A Preferential Stock is typically different from that of an ordinary stock. This is where the stockholders will receive dividends before the usual time frame of announcements of the ordinary stocks’ dividends. Preference Stock means that certain stockholders are given preferential treatment and in most cases come with a fixed dividend rate. If the company wound up, the distribution of assets of the company would first be given to the preference stockholders before the ordinary stockholders.

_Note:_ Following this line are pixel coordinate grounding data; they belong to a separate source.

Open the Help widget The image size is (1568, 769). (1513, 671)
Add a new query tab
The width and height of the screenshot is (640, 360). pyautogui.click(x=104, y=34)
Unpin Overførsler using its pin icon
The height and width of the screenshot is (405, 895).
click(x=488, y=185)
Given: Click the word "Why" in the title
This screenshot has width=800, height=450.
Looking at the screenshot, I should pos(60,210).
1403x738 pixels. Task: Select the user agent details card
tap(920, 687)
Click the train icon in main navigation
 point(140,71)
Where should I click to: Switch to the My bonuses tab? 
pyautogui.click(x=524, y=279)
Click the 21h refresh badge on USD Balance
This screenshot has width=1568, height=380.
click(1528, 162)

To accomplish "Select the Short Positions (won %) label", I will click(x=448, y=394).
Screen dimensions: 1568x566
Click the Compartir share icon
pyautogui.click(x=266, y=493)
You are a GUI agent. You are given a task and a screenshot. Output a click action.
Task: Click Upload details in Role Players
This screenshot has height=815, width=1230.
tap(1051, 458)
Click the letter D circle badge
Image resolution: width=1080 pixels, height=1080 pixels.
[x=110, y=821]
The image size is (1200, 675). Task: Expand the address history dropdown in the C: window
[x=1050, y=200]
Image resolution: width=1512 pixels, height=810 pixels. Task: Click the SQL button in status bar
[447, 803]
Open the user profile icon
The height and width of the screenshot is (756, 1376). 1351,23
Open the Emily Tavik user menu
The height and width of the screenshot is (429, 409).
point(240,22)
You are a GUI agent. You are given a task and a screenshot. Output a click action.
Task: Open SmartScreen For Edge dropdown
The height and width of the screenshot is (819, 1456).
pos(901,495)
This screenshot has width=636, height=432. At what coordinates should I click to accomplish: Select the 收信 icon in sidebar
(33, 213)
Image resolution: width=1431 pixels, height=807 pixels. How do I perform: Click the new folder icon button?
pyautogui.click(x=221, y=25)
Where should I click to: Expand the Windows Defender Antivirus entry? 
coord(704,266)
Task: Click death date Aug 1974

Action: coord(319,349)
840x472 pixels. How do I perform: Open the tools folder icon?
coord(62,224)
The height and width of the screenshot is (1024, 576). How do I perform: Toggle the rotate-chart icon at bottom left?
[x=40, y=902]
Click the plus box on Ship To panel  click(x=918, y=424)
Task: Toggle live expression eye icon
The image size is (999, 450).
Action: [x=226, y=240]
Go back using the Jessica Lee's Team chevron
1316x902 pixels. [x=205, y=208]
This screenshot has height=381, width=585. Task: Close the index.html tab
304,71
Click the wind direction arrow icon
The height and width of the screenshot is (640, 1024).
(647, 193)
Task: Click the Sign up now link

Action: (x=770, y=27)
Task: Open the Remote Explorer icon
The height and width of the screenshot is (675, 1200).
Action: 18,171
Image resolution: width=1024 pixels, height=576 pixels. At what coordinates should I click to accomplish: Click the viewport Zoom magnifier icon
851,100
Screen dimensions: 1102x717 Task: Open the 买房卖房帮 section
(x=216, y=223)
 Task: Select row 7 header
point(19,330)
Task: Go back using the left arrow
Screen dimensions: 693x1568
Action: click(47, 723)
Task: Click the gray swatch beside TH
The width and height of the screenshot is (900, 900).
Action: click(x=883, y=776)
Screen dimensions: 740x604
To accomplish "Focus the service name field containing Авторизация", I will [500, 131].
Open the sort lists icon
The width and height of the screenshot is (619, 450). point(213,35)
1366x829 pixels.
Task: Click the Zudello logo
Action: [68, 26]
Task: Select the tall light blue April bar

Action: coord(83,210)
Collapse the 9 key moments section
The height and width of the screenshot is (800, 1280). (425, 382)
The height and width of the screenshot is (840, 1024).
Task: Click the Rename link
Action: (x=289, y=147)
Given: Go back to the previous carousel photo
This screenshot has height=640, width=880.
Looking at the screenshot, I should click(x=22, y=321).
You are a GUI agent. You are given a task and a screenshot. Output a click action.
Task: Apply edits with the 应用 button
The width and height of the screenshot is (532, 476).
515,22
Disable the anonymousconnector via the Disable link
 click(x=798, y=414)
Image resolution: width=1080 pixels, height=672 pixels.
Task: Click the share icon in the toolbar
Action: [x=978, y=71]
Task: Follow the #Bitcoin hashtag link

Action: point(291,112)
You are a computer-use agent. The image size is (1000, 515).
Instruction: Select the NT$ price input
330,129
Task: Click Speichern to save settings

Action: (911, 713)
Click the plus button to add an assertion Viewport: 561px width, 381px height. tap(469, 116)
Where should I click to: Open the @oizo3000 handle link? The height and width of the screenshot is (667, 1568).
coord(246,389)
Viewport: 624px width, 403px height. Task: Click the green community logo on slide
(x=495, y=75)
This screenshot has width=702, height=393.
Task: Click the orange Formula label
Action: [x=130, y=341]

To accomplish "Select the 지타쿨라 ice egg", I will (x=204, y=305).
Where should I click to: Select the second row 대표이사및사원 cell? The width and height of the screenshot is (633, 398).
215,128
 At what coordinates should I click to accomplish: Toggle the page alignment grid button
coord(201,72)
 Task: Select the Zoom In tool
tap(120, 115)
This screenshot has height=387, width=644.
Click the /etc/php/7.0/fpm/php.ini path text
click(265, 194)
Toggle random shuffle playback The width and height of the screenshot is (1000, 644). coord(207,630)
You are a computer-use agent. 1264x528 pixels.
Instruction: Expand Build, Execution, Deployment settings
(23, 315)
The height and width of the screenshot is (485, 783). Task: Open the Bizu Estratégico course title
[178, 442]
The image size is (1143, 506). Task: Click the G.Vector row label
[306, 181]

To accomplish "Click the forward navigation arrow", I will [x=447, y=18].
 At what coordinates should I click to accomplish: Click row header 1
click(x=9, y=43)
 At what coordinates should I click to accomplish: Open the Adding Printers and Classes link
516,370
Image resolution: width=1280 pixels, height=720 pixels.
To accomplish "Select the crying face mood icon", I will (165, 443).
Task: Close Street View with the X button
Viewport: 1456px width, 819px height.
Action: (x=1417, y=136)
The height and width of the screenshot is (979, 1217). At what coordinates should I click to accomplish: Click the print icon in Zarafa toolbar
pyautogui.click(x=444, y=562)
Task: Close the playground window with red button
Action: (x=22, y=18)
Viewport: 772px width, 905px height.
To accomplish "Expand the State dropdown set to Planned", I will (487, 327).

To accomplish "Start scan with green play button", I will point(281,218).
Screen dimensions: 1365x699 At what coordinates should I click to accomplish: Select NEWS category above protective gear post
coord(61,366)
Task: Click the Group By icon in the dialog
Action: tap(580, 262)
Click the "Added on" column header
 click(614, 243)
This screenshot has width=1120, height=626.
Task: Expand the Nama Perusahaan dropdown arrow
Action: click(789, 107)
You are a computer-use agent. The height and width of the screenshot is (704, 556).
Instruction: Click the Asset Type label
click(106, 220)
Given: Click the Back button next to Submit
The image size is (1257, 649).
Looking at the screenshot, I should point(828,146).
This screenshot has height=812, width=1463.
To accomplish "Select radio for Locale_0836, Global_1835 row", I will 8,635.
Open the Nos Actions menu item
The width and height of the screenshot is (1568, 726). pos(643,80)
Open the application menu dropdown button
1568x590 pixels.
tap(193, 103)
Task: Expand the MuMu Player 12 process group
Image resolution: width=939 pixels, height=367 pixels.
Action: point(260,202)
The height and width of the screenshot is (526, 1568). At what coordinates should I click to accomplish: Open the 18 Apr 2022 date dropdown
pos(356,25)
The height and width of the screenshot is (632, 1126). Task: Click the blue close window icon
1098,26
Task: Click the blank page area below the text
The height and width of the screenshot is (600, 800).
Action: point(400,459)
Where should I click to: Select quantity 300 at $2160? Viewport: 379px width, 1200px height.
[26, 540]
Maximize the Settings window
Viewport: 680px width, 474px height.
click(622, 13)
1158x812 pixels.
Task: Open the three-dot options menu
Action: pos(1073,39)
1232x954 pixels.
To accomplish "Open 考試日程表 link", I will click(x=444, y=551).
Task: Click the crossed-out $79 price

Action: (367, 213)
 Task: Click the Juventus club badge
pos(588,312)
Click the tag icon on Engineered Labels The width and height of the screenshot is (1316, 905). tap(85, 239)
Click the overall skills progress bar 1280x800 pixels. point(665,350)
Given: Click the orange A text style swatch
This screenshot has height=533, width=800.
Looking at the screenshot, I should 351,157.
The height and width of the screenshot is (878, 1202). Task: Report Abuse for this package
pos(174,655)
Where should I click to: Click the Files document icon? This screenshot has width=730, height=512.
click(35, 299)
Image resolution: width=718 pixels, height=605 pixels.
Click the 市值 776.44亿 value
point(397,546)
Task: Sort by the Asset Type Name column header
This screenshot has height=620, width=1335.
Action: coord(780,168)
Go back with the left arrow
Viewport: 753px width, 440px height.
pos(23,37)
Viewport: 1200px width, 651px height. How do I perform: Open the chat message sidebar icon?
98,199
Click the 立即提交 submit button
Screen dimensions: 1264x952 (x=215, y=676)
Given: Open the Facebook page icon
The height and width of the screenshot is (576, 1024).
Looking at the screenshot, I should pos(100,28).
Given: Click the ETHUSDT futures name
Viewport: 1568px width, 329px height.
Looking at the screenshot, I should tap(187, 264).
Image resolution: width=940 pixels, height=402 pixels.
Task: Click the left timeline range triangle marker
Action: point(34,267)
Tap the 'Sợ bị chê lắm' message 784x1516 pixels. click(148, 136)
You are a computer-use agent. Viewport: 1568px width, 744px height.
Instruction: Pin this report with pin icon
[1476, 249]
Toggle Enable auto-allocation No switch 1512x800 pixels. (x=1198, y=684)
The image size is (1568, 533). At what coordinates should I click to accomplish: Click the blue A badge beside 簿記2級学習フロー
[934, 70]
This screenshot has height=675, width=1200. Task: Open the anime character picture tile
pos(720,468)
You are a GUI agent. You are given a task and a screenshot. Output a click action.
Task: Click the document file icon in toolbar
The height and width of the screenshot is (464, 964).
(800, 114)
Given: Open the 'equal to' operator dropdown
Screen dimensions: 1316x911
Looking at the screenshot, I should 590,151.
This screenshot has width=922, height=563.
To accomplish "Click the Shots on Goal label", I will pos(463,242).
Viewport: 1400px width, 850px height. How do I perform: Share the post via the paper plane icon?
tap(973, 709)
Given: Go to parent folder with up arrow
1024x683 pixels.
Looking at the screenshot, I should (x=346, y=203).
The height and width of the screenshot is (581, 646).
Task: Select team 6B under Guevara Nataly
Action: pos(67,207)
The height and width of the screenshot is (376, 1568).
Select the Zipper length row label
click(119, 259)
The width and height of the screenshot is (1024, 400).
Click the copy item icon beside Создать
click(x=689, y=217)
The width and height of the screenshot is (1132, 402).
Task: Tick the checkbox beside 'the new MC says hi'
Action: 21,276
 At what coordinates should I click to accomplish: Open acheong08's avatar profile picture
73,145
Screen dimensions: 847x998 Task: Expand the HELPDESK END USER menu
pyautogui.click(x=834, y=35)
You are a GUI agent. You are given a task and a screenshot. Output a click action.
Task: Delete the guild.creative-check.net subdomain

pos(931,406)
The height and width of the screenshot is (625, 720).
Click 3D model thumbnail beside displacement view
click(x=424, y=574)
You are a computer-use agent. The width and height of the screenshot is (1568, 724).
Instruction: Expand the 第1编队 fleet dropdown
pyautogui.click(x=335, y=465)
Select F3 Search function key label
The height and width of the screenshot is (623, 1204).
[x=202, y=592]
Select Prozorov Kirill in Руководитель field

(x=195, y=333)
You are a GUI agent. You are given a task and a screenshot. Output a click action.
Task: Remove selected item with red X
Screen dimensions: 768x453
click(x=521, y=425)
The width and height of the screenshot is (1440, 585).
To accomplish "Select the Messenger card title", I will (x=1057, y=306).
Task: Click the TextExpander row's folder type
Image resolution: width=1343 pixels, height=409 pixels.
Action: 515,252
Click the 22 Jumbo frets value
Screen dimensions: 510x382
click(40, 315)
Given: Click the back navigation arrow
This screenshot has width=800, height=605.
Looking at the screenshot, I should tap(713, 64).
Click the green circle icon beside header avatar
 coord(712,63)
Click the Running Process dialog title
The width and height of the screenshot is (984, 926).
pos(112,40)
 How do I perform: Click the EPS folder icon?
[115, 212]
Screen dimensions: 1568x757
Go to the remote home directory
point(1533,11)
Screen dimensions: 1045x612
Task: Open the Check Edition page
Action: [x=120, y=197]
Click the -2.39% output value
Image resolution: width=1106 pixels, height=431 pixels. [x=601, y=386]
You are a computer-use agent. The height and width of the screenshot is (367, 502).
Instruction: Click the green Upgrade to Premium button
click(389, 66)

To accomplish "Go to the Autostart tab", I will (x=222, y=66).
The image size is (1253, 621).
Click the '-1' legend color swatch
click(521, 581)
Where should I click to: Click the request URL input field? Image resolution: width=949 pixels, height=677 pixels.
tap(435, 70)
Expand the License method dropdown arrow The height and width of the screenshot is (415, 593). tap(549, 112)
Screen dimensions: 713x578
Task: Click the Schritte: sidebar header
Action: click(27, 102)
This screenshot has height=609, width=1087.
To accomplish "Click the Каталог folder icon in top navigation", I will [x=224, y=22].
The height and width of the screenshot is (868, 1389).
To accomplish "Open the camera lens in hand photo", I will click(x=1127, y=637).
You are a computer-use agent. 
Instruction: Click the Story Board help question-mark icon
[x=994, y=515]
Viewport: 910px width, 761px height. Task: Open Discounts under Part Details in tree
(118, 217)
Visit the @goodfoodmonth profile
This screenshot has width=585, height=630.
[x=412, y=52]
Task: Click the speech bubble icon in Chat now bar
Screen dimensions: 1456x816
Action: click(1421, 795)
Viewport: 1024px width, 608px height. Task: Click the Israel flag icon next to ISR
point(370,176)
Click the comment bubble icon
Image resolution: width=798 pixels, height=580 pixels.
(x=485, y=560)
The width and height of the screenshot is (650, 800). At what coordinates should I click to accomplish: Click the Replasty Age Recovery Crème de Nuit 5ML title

Issuing types of stocks in Malaysia

The Rights Issue is a type of privilege given to certain stockholders to buy stocks in a particular company which is usually below the market price. A Bonus Issue is the free issuance of stocks to a particular stockholder based on the numbers that particular stockholder currently hold. For example, if Ali owns 3,000 shares in company A, the bonus issue would be that he will be given an additional 3,000 more shares in Company A.

What is Derivatives?

Derivatives is where you can trade certain securities that ‘derive’ their price from their parent company’s stock prices. Derivatives have 2 types known as Options and Warrants. Options involve 2 parties known as the writer or seller and the taker or buyer. This is where the writer (seller) writes the option and is then obligated to accept the sale while the taker (buyer) could exercise their right to buy or sell the stocks. They are not obligated in any way for the trade.

Warrants on the other hand usually ‘derive’ their price from the parent company’s stock prices. They are usually issued by financial institutions like banks and are normally classified either for investment or trading purposes.